Once their kiss was over, Brittany turned to me. One of her hands was wrapped in his hair, the other still held onto the cup. It was that same cup she threw at me, drenching me in whatever sticky alcohol it was, dousing my face entirely. My hair, my neck, most of my chest. I immediately dripped with the stuff, and I stood there, blinking, in utter shock.

This was not happening, was it? This was some strange, bizarre nightmare, some stupid teen movie on Freeform. This was not my life. It couldn’t be. I got into a fight with my mom for this? For that dick?

No. No, no, no.

I wanted a redo of tonight. I wanted…

A lot of things. I wanted a lot of things, things which I apparently would never have.

I turned to walk out of the room, to leave, to storm away—although I wasn’t feeling half as well as I should’ve, and with my coat gone, I’d be too cold outside to go far, especially since I was so drenched—but two sneering faces stopped me. Brittany’s friends, the girls I’d seen hanging around her that first day when she’d asked if I was Ollie’s new toy.

One of them, the red-headed one, held onto a phone, laughing as she recorded my dumbstruck expression. The other, a dark-haired, dark-eyed girl with equally dark skin held onto a pillowcase. She whipped it over my head, dousing me with fluff, feathers that had been stuffed into the case. The small white bits stuck to every place on me that was wet, and I even got some in my mouth. Hell, the gesture practically knocked me over.
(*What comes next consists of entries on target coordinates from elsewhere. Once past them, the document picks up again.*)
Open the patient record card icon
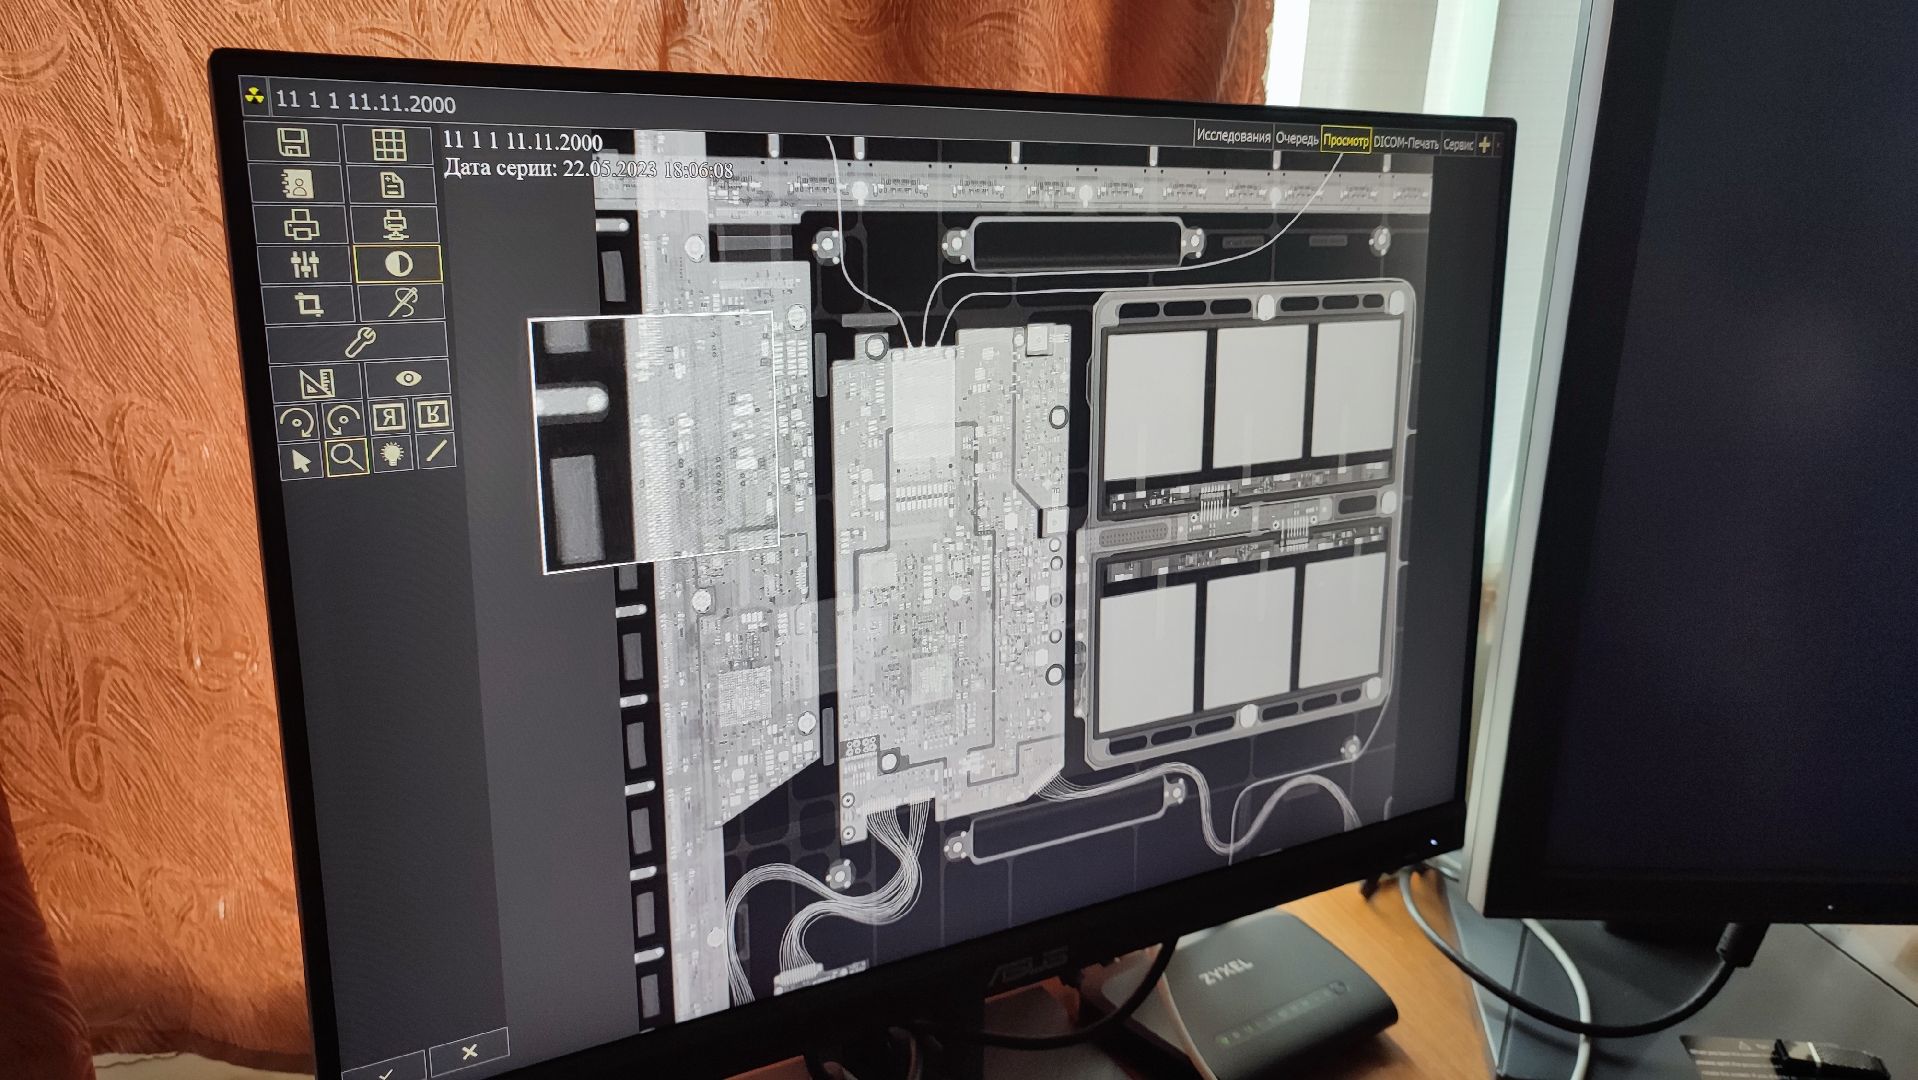The height and width of the screenshot is (1080, 1918). click(298, 184)
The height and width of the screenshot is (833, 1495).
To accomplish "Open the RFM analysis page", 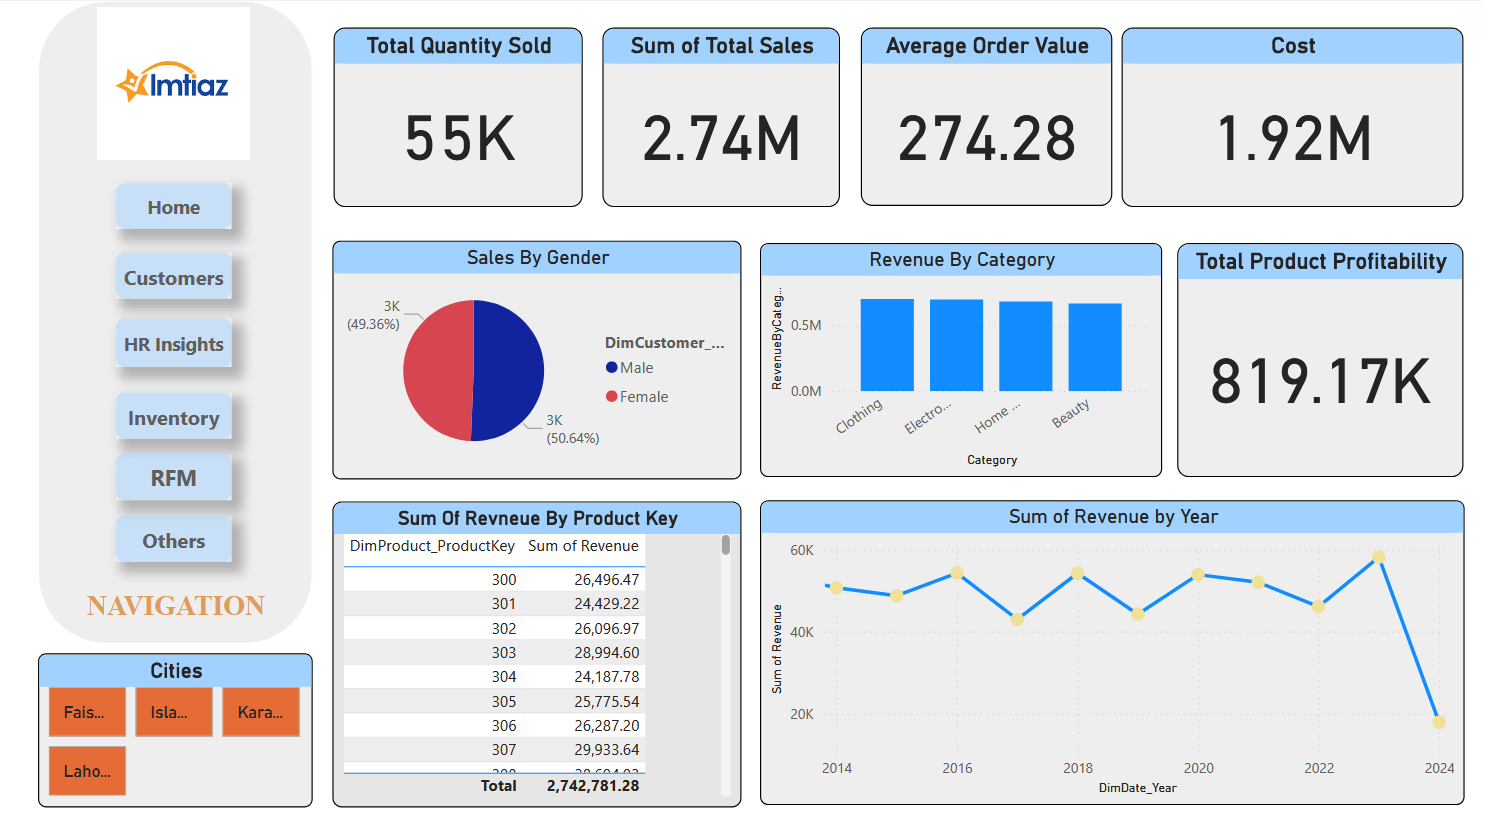I will click(173, 478).
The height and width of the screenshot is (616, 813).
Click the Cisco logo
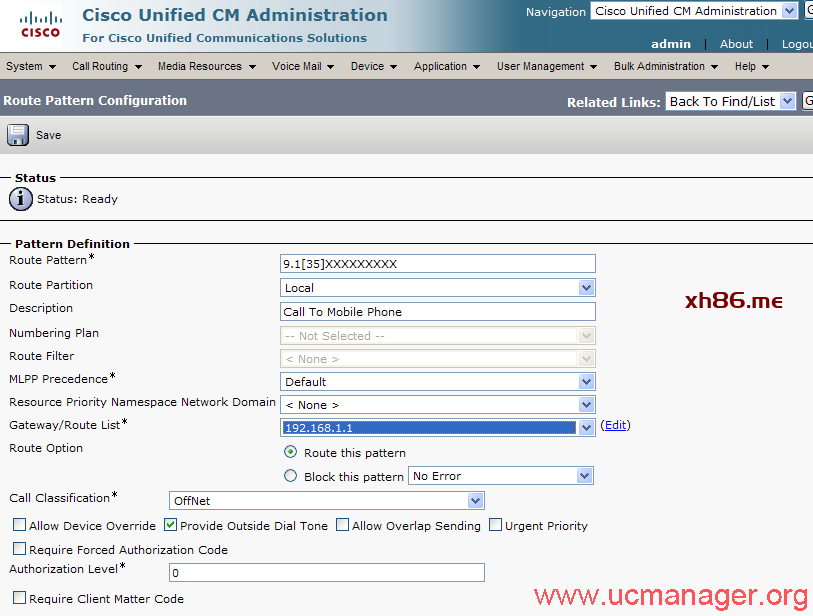click(x=40, y=25)
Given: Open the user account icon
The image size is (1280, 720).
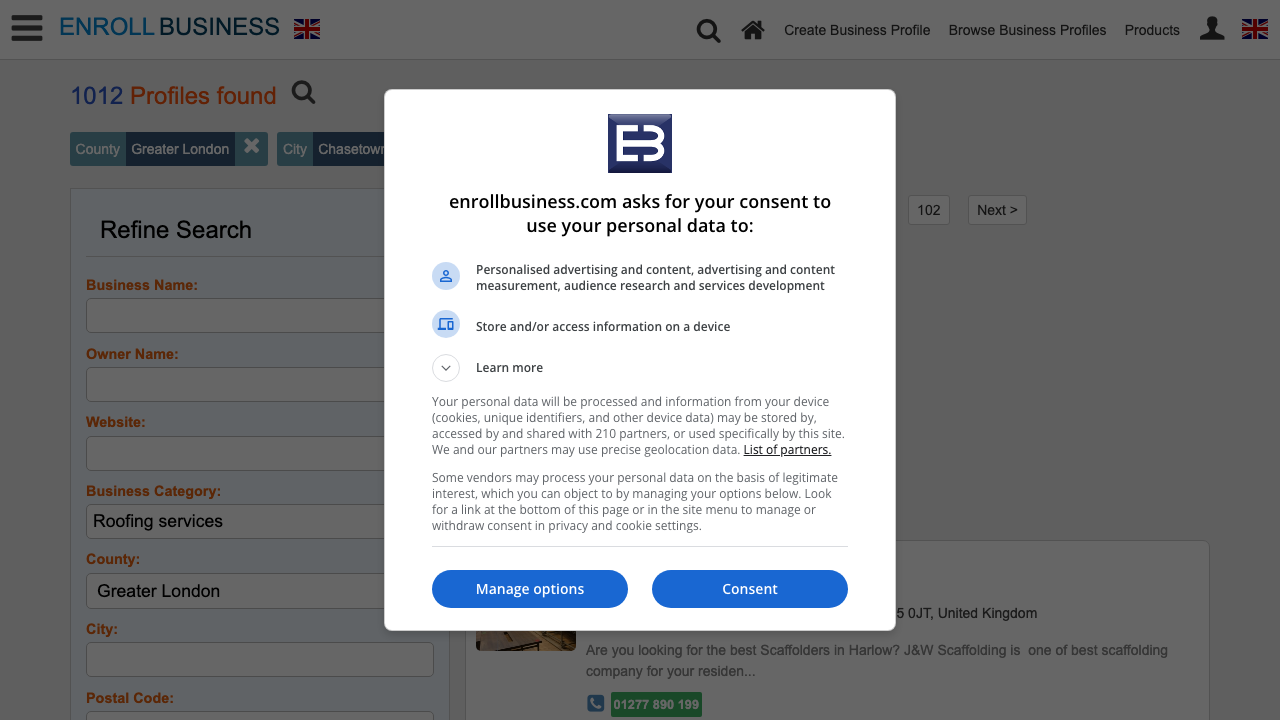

“Next time you think of fucking someone’s boyfriend,” Brittany spoke, her voice suddenly right behind me. I dared not turn around—mostly because I didn’t think I’d be able to. “Remember this, because if there is a next time, I won’t be so nice about it.”

Once I was sure I wouldn’t fall over, I turned my head, spotting Brittany looking smug. Archer stood beside her, avoiding eye contact because—apparently—he was a lying sack of shit.

It really was true. I couldn’t trust anyone in this town. I—

I really didn’t feel good. I just wanted to go home, and for a long while pretend like this night never happened.